Your output should be the listing itself, repeated exactly.

---------------

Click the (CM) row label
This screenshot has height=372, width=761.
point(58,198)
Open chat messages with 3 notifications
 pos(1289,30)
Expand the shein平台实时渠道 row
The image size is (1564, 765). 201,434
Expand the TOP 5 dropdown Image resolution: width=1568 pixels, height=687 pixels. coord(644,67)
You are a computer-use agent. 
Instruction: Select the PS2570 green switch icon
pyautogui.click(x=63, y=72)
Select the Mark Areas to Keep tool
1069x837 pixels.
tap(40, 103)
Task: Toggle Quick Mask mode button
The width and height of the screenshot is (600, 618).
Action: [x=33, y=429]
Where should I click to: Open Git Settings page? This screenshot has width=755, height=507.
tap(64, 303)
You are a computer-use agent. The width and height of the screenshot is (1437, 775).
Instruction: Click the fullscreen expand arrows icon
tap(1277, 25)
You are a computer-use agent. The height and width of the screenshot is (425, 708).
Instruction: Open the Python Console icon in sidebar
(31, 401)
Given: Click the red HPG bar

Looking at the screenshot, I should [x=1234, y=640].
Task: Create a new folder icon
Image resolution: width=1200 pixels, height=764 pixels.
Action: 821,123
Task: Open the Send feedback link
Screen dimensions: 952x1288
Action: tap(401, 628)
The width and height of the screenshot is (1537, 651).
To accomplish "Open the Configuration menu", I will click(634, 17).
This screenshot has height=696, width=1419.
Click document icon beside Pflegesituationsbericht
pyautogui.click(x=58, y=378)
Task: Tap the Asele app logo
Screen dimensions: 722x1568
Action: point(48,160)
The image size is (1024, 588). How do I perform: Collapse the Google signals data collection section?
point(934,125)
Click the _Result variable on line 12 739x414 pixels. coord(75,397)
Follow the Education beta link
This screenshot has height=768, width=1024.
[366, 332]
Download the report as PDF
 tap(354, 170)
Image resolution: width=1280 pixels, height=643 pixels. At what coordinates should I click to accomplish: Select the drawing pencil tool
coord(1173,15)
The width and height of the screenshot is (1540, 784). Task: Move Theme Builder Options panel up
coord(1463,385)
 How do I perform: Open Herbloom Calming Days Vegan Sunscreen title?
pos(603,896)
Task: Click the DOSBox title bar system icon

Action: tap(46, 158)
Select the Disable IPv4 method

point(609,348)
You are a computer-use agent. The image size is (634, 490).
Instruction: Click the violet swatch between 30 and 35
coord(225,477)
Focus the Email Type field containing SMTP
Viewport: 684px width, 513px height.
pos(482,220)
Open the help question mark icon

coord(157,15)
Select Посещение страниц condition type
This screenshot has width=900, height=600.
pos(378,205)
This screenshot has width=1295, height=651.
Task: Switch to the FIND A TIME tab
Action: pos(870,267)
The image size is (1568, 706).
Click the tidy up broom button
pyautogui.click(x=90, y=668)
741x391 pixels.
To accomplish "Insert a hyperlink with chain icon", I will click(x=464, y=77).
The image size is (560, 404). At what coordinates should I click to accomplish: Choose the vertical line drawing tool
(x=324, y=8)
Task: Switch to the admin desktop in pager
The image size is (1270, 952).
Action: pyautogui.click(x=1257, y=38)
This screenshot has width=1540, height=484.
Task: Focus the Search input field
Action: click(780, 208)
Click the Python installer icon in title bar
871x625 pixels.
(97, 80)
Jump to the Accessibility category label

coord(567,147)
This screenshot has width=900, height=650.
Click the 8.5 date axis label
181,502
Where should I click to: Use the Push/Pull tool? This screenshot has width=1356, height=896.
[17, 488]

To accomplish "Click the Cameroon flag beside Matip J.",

---------------

**SOLUTION TO THE EXERCISE**
Click the (CM) row label
This screenshot has height=372, width=761.
point(58,198)
Open chat messages with 3 notifications
 pos(1289,30)
Expand the shein平台实时渠道 row
The image size is (1564, 765). 201,434
Expand the TOP 5 dropdown Image resolution: width=1568 pixels, height=687 pixels. coord(644,67)
You are a computer-use agent. 
Instruction: Select the PS2570 green switch icon
pyautogui.click(x=63, y=72)
Select the Mark Areas to Keep tool
1069x837 pixels.
tap(40, 103)
Task: Toggle Quick Mask mode button
The width and height of the screenshot is (600, 618).
Action: [x=33, y=429]
Where should I click to: Open Git Settings page? This screenshot has width=755, height=507.
tap(64, 303)
You are a computer-use agent. The width and height of the screenshot is (1437, 775).
Instruction: Click the fullscreen expand arrows icon
tap(1277, 25)
You are a computer-use agent. The height and width of the screenshot is (425, 708).
Instruction: Open the Python Console icon in sidebar
(31, 401)
Given: Click the red HPG bar

Looking at the screenshot, I should [x=1234, y=640].
Task: Create a new folder icon
Image resolution: width=1200 pixels, height=764 pixels.
Action: 821,123
Task: Open the Send feedback link
Screen dimensions: 952x1288
Action: tap(401, 628)
The width and height of the screenshot is (1537, 651).
To accomplish "Open the Configuration menu", I will click(634, 17).
This screenshot has height=696, width=1419.
Click document icon beside Pflegesituationsbericht
pyautogui.click(x=58, y=378)
Task: Tap the Asele app logo
Screen dimensions: 722x1568
Action: point(48,160)
The image size is (1024, 588). How do I perform: Collapse the Google signals data collection section?
point(934,125)
Click the _Result variable on line 12 739x414 pixels. coord(75,397)
Follow the Education beta link
This screenshot has height=768, width=1024.
[366, 332]
Download the report as PDF
 tap(354, 170)
Image resolution: width=1280 pixels, height=643 pixels. At what coordinates should I click to accomplish: Select the drawing pencil tool
coord(1173,15)
The width and height of the screenshot is (1540, 784). Task: Move Theme Builder Options panel up
coord(1463,385)
 How do I perform: Open Herbloom Calming Days Vegan Sunscreen title?
pos(603,896)
Task: Click the DOSBox title bar system icon

Action: tap(46, 158)
Select the Disable IPv4 method

point(609,348)
You are a computer-use agent. The image size is (634, 490).
Instruction: Click the violet swatch between 30 and 35
coord(225,477)
Focus the Email Type field containing SMTP
Viewport: 684px width, 513px height.
pos(482,220)
Open the help question mark icon

coord(157,15)
Select Посещение страниц condition type
This screenshot has width=900, height=600.
pos(378,205)
This screenshot has width=1295, height=651.
Task: Switch to the FIND A TIME tab
Action: pos(870,267)
The image size is (1568, 706).
Click the tidy up broom button
pyautogui.click(x=90, y=668)
741x391 pixels.
To accomplish "Insert a hyperlink with chain icon", I will click(x=464, y=77).
The image size is (560, 404). At what coordinates should I click to accomplish: Choose the vertical line drawing tool
(x=324, y=8)
Task: Switch to the admin desktop in pager
The image size is (1270, 952).
Action: pyautogui.click(x=1257, y=38)
This screenshot has width=1540, height=484.
Task: Focus the Search input field
Action: click(780, 208)
Click the Python installer icon in title bar
871x625 pixels.
(97, 80)
Jump to the Accessibility category label

coord(567,147)
This screenshot has width=900, height=650.
Click the 8.5 date axis label
181,502
Where should I click to: Use the Push/Pull tool? This screenshot has width=1356, height=896.
[17, 488]

To accomplish "Click the Cameroon flag beside Matip J.",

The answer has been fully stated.